A wrapper class for generic ML algorithms (xgboost, RF, BART, rpart, etc.) in order to standardize the predictions given by different algorithms to be compatible with the interpretability functions.
The necessary variables are model, data, y. The other variables are optional, and depend on the use cases. Type should be used only when a prediction function is NOT specified.
The outputs of the algorithm must be the values if it is regression, or probabilities if classification. For classification problems with more than two categories, the output comes out as vectors of probabilities for the specified "class" category. Because this is for ML interpretability, other types of predictions (ex: predictions that spit out the factor) are not allowed.
Note
The class that wraps a machine learning model in order to provide a standardized method for predictions for different models. prediction method must be constructed, with optional argument of type
Public fields
data
The training data that was used during training for the model. This should be a data frame matching the data frame the model was given for training, which includes the label or outcome.
model
The object corresponding to the trained model that we want to make a Predictor object for. If this model doesn't have a generic predict method, the user has to provide a custom predict function that accepts a data frame.
task
The prediction task the model is trained to perform (`classification` or `regression`).
class
The class for which we get predictions. We specify this to get the predictions (such as probabilites) for an observation being in a specific class (e.g. Male or Female). This parameter is necessary for classification predictions with more than a single vector of predictions.
prediction.function
An optional parameter if the model doesn't have a generic prediction function. This should take a data frame and return a vector of predictions for each observation in the data frame.
y
The name of the outcome feature in the `data` data frame.
Methods
Method new()
Usage
Predictor$new(
model = NULL,
data = NULL,
predict.func = NULL,
y = NULL,
task = NULL,
class = NULL,
type = NULL
)
Arguments
model
The object corresponding to the trained model that we want to make a Predictor object for. If this model doesn't have a generic predict method, the user has to provide a custom predict function that accepts a data frame.
data
The training data that was used during training for the model. This should be a data frame matching the data frame the model was given for training, including the label or outcome.
predict.func
An optional parameter if the model doesn't have a generic prediction function. This should take a data frame and return a vector of predictions for each observation in the data frame.
y
The name of the outcome feature in the `data` data frame.
task
The prediction task the model is trained to perform (`classification` or `regression`).
class
The class for which we get predictions. We specify this to get the predictions (such as probabilites) for an observation being in a specific class (e.g. Male or Female). This parameter is necessary for classification predictions with more than a single vector of predictions.
type
The type of predictions done (i.e. 'response' for predicted probabliities for classification).
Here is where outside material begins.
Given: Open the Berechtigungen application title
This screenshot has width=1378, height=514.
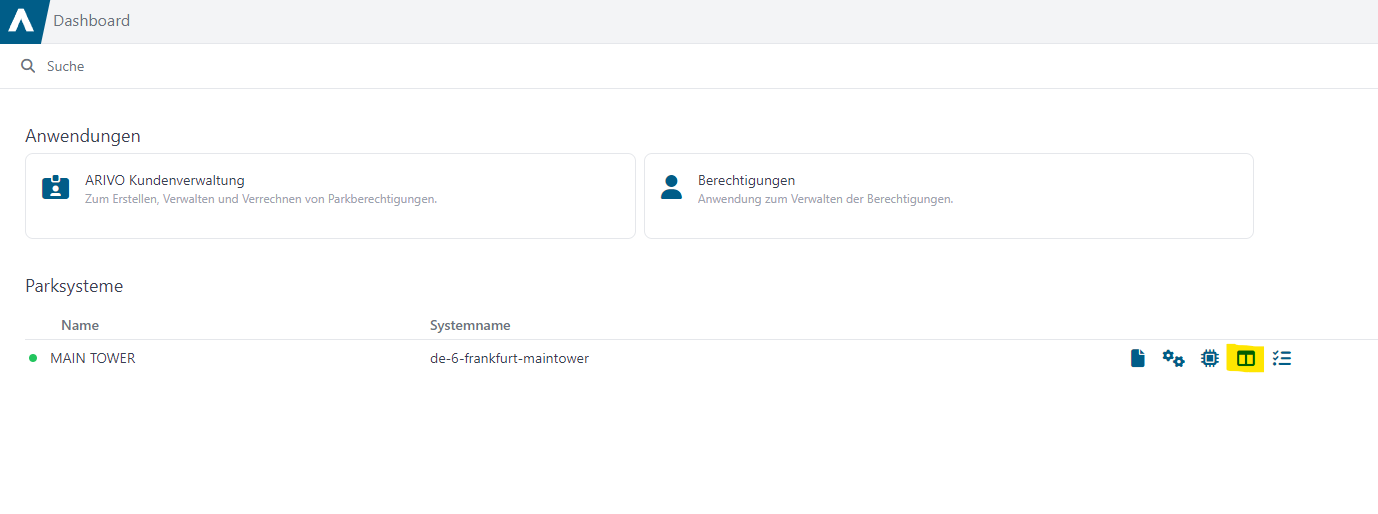Looking at the screenshot, I should pos(746,181).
This feature should only be used if no predict.func is specified.
Examples
library(distillML)
library(Rforestry)
set.seed(491)
data <- MASS::crabs
levels(data$sex) <- list(Male = "M", Female = "F")
levels(data$sp) <- list(Orange = "O", Blue = "B")
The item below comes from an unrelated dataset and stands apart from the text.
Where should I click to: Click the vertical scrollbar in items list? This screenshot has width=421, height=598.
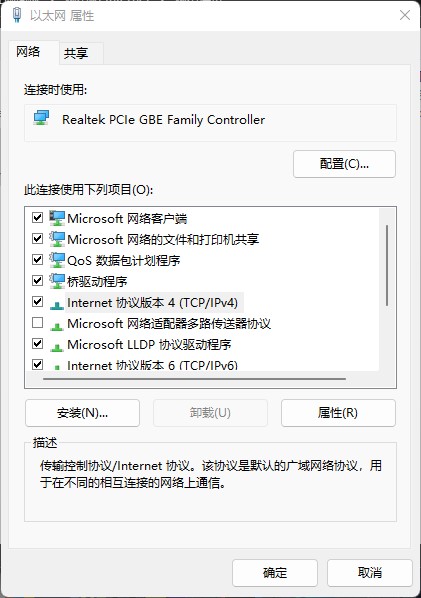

colnames(data) <- c("Species","Sex","Index","Frontal Lobe",
"Rear Width", "Carapace Length","Carapace Width","Body Depth")
test_ind <- sample(1:nrow(data), nrow(data)%/%5)
train_reg <- data[-test_ind,]
test_reg <- data[test_ind,]
forest <- forestry(x=train_reg[,-which(names(train_reg)=="Carapace Width")],
y=train_reg[,which(names(train_reg)=="Carapace Width")])
forest_predictor <- Predictor$new(model = forest, data=train_reg,
y="Carapace Width", task = "regression")